[[ Information provided open ]]

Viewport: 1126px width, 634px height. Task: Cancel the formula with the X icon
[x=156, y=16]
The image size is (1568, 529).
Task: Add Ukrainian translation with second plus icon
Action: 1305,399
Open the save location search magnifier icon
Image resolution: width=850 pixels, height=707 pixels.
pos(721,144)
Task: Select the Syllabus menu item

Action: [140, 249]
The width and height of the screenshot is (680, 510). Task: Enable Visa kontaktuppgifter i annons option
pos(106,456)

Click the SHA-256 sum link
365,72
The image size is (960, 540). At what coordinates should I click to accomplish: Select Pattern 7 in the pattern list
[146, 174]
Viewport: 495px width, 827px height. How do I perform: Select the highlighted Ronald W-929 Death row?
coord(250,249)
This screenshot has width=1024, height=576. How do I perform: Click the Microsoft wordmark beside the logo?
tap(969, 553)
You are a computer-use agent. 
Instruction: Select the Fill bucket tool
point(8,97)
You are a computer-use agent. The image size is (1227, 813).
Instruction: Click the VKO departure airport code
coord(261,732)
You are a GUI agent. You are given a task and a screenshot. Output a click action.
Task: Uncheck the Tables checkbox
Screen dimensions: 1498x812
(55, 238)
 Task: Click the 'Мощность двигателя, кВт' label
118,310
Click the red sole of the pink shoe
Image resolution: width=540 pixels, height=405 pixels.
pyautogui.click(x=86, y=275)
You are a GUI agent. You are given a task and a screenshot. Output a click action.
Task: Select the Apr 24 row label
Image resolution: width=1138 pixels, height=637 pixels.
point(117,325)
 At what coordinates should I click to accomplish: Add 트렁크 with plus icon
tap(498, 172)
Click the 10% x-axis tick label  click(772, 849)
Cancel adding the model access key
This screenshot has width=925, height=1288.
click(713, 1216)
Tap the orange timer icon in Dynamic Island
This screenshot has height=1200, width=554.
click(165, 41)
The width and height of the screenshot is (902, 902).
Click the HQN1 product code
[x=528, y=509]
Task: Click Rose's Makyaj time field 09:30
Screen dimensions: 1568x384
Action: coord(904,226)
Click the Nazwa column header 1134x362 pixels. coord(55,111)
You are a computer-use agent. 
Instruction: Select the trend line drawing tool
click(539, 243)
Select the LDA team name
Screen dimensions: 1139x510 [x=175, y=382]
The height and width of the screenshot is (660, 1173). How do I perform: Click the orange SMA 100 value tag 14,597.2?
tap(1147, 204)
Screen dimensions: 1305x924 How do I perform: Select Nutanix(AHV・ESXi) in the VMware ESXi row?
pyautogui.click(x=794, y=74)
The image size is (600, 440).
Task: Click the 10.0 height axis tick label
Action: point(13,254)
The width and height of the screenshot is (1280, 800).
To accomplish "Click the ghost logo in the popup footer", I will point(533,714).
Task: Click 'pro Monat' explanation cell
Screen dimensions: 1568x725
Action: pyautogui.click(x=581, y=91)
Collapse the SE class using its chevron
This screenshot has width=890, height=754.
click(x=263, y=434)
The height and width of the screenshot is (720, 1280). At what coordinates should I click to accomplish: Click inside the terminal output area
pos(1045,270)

[[ Information provided closed ]]

(What the exercise asks): Reproduce each entry above. Every word must match.

(Result):
Viewport: 1126px width, 634px height. Task: Cancel the formula with the X icon
[x=156, y=16]
The image size is (1568, 529).
Task: Add Ukrainian translation with second plus icon
Action: 1305,399
Open the save location search magnifier icon
Image resolution: width=850 pixels, height=707 pixels.
pos(721,144)
Task: Select the Syllabus menu item

Action: [140, 249]
The width and height of the screenshot is (680, 510). Task: Enable Visa kontaktuppgifter i annons option
pos(106,456)

Click the SHA-256 sum link
365,72
The image size is (960, 540). At what coordinates should I click to accomplish: Select Pattern 7 in the pattern list
[146, 174]
Viewport: 495px width, 827px height. How do I perform: Select the highlighted Ronald W-929 Death row?
coord(250,249)
This screenshot has width=1024, height=576. How do I perform: Click the Microsoft wordmark beside the logo?
tap(969, 553)
You are a computer-use agent. 
Instruction: Select the Fill bucket tool
point(8,97)
You are a computer-use agent. The image size is (1227, 813).
Instruction: Click the VKO departure airport code
coord(261,732)
You are a GUI agent. You are given a task and a screenshot. Output a click action.
Task: Uncheck the Tables checkbox
Screen dimensions: 1498x812
(55, 238)
 Task: Click the 'Мощность двигателя, кВт' label
118,310
Click the red sole of the pink shoe
Image resolution: width=540 pixels, height=405 pixels.
pyautogui.click(x=86, y=275)
You are a GUI agent. You are given a task and a screenshot. Output a click action.
Task: Select the Apr 24 row label
Image resolution: width=1138 pixels, height=637 pixels.
point(117,325)
 At what coordinates should I click to accomplish: Add 트렁크 with plus icon
tap(498, 172)
Click the 10% x-axis tick label  click(772, 849)
Cancel adding the model access key
This screenshot has width=925, height=1288.
click(713, 1216)
Tap the orange timer icon in Dynamic Island
This screenshot has height=1200, width=554.
click(165, 41)
The width and height of the screenshot is (902, 902).
Click the HQN1 product code
[x=528, y=509]
Task: Click Rose's Makyaj time field 09:30
Screen dimensions: 1568x384
Action: coord(904,226)
Click the Nazwa column header 1134x362 pixels. coord(55,111)
You are a computer-use agent. 
Instruction: Select the trend line drawing tool
click(539, 243)
Select the LDA team name
Screen dimensions: 1139x510 [x=175, y=382]
The height and width of the screenshot is (660, 1173). How do I perform: Click the orange SMA 100 value tag 14,597.2?
tap(1147, 204)
Screen dimensions: 1305x924 How do I perform: Select Nutanix(AHV・ESXi) in the VMware ESXi row?
pyautogui.click(x=794, y=74)
The image size is (600, 440).
Task: Click the 10.0 height axis tick label
Action: point(13,254)
The width and height of the screenshot is (1280, 800).
To accomplish "Click the ghost logo in the popup footer", I will point(533,714).
Task: Click 'pro Monat' explanation cell
Screen dimensions: 1568x725
Action: pyautogui.click(x=581, y=91)
Collapse the SE class using its chevron
This screenshot has width=890, height=754.
click(x=263, y=434)
The height and width of the screenshot is (720, 1280). At what coordinates should I click to accomplish: Click inside the terminal output area
pos(1045,270)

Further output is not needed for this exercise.